[Pixel coordinate grounding data]
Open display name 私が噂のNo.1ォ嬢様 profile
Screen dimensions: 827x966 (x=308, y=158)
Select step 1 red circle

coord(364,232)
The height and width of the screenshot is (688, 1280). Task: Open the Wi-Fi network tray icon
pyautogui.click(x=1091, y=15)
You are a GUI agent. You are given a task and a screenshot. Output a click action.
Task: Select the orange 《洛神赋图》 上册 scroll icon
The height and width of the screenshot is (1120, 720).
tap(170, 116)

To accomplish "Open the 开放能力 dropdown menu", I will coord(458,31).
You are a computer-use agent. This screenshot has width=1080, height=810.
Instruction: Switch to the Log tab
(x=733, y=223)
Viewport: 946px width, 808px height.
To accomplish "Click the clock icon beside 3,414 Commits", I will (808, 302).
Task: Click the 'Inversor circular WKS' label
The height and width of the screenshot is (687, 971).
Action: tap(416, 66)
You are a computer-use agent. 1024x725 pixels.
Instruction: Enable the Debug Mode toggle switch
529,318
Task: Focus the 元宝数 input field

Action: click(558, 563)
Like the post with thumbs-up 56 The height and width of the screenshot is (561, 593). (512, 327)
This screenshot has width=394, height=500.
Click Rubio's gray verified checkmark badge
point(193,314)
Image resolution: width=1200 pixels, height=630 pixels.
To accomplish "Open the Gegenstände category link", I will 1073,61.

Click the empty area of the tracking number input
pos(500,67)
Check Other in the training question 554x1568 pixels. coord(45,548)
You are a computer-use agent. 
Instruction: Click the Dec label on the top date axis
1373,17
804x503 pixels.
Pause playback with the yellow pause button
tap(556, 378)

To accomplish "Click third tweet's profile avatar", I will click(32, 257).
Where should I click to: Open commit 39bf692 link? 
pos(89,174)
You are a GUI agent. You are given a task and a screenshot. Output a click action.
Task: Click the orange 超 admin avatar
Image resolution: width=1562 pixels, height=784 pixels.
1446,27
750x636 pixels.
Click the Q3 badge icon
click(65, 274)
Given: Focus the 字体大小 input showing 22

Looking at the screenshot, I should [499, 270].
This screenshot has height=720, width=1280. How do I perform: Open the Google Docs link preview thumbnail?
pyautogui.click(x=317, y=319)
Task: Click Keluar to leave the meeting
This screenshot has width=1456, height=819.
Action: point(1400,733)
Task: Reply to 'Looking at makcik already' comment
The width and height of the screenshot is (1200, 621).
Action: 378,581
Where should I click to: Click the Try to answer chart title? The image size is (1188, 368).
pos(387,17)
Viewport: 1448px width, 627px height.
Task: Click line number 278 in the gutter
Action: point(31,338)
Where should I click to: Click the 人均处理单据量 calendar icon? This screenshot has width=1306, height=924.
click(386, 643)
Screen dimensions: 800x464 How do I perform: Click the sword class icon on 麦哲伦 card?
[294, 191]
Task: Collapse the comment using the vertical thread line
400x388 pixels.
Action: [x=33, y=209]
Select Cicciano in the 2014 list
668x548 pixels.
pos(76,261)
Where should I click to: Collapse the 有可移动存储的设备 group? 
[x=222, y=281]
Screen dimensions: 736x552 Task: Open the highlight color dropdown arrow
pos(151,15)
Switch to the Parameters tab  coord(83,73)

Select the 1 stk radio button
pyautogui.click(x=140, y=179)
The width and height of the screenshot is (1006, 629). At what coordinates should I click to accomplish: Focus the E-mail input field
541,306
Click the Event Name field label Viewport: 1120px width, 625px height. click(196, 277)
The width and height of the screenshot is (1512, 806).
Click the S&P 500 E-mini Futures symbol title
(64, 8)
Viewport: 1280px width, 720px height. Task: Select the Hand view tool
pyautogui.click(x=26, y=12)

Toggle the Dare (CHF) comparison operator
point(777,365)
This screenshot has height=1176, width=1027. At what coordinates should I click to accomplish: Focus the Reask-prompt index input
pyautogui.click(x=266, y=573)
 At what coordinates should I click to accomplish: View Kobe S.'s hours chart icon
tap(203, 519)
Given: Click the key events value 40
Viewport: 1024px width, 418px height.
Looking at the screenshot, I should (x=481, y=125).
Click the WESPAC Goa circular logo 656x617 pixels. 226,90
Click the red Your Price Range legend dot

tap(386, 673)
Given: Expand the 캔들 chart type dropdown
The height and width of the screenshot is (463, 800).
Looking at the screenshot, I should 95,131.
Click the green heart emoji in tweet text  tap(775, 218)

**Task goal**. Without leaving anything out, give the entries again exactly.

**Task solution**.
Open display name 私が噂のNo.1ォ嬢様 profile
Screen dimensions: 827x966 (x=308, y=158)
Select step 1 red circle

coord(364,232)
The height and width of the screenshot is (688, 1280). Task: Open the Wi-Fi network tray icon
pyautogui.click(x=1091, y=15)
You are a GUI agent. You are given a task and a screenshot. Output a click action.
Task: Select the orange 《洛神赋图》 上册 scroll icon
The height and width of the screenshot is (1120, 720).
tap(170, 116)

To accomplish "Open the 开放能力 dropdown menu", I will coord(458,31).
You are a computer-use agent. This screenshot has width=1080, height=810.
Instruction: Switch to the Log tab
(x=733, y=223)
Viewport: 946px width, 808px height.
To accomplish "Click the clock icon beside 3,414 Commits", I will (808, 302).
Task: Click the 'Inversor circular WKS' label
The height and width of the screenshot is (687, 971).
Action: tap(416, 66)
You are a computer-use agent. 1024x725 pixels.
Instruction: Enable the Debug Mode toggle switch
529,318
Task: Focus the 元宝数 input field

Action: click(558, 563)
Like the post with thumbs-up 56 The height and width of the screenshot is (561, 593). (512, 327)
This screenshot has width=394, height=500.
Click Rubio's gray verified checkmark badge
point(193,314)
Image resolution: width=1200 pixels, height=630 pixels.
To accomplish "Open the Gegenstände category link", I will 1073,61.

Click the empty area of the tracking number input
pos(500,67)
Check Other in the training question 554x1568 pixels. coord(45,548)
You are a computer-use agent. 
Instruction: Click the Dec label on the top date axis
1373,17
804x503 pixels.
Pause playback with the yellow pause button
tap(556, 378)

To accomplish "Click third tweet's profile avatar", I will click(32, 257).
Where should I click to: Open commit 39bf692 link? 
pos(89,174)
You are a GUI agent. You are given a task and a screenshot. Output a click action.
Task: Click the orange 超 admin avatar
Image resolution: width=1562 pixels, height=784 pixels.
1446,27
750x636 pixels.
Click the Q3 badge icon
click(65, 274)
Given: Focus the 字体大小 input showing 22

Looking at the screenshot, I should [499, 270].
This screenshot has height=720, width=1280. How do I perform: Open the Google Docs link preview thumbnail?
pyautogui.click(x=317, y=319)
Task: Click Keluar to leave the meeting
This screenshot has width=1456, height=819.
Action: point(1400,733)
Task: Reply to 'Looking at makcik already' comment
The width and height of the screenshot is (1200, 621).
Action: 378,581
Where should I click to: Click the Try to answer chart title? The image size is (1188, 368).
pos(387,17)
Viewport: 1448px width, 627px height.
Task: Click line number 278 in the gutter
Action: point(31,338)
Where should I click to: Click the 人均处理单据量 calendar icon? This screenshot has width=1306, height=924.
click(386, 643)
Screen dimensions: 800x464 How do I perform: Click the sword class icon on 麦哲伦 card?
[294, 191]
Task: Collapse the comment using the vertical thread line
400x388 pixels.
Action: [x=33, y=209]
Select Cicciano in the 2014 list
668x548 pixels.
pos(76,261)
Where should I click to: Collapse the 有可移动存储的设备 group? 
[x=222, y=281]
Screen dimensions: 736x552 Task: Open the highlight color dropdown arrow
pos(151,15)
Switch to the Parameters tab  coord(83,73)

Select the 1 stk radio button
pyautogui.click(x=140, y=179)
The width and height of the screenshot is (1006, 629). At what coordinates should I click to accomplish: Focus the E-mail input field
541,306
Click the Event Name field label Viewport: 1120px width, 625px height. click(196, 277)
The width and height of the screenshot is (1512, 806).
Click the S&P 500 E-mini Futures symbol title
(64, 8)
Viewport: 1280px width, 720px height. Task: Select the Hand view tool
pyautogui.click(x=26, y=12)

Toggle the Dare (CHF) comparison operator
point(777,365)
This screenshot has height=1176, width=1027. At what coordinates should I click to accomplish: Focus the Reask-prompt index input
pyautogui.click(x=266, y=573)
 At what coordinates should I click to accomplish: View Kobe S.'s hours chart icon
tap(203, 519)
Given: Click the key events value 40
Viewport: 1024px width, 418px height.
Looking at the screenshot, I should (x=481, y=125).
Click the WESPAC Goa circular logo 656x617 pixels. 226,90
Click the red Your Price Range legend dot

tap(386, 673)
Given: Expand the 캔들 chart type dropdown
The height and width of the screenshot is (463, 800).
Looking at the screenshot, I should 95,131.
Click the green heart emoji in tweet text  tap(775, 218)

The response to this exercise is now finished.